Task: Give every entry again, word for word.
[[ Task data open ]]
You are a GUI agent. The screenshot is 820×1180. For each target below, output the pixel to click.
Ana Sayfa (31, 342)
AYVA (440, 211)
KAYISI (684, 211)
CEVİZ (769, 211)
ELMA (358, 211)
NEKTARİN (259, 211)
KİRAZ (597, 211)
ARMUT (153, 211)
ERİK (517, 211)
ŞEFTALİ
[[ Task data closed ]]
Response below:
You are a GUI agent. The screenshot is 820×1180. For each target below, output the pixel to click.
Ana Sayfa (31, 342)
AYVA (440, 211)
KAYISI (684, 211)
CEVİZ (769, 211)
ELMA (358, 211)
NEKTARİN (259, 211)
KİRAZ (597, 211)
ARMUT (153, 211)
ERİK (517, 211)
ŞEFTALİ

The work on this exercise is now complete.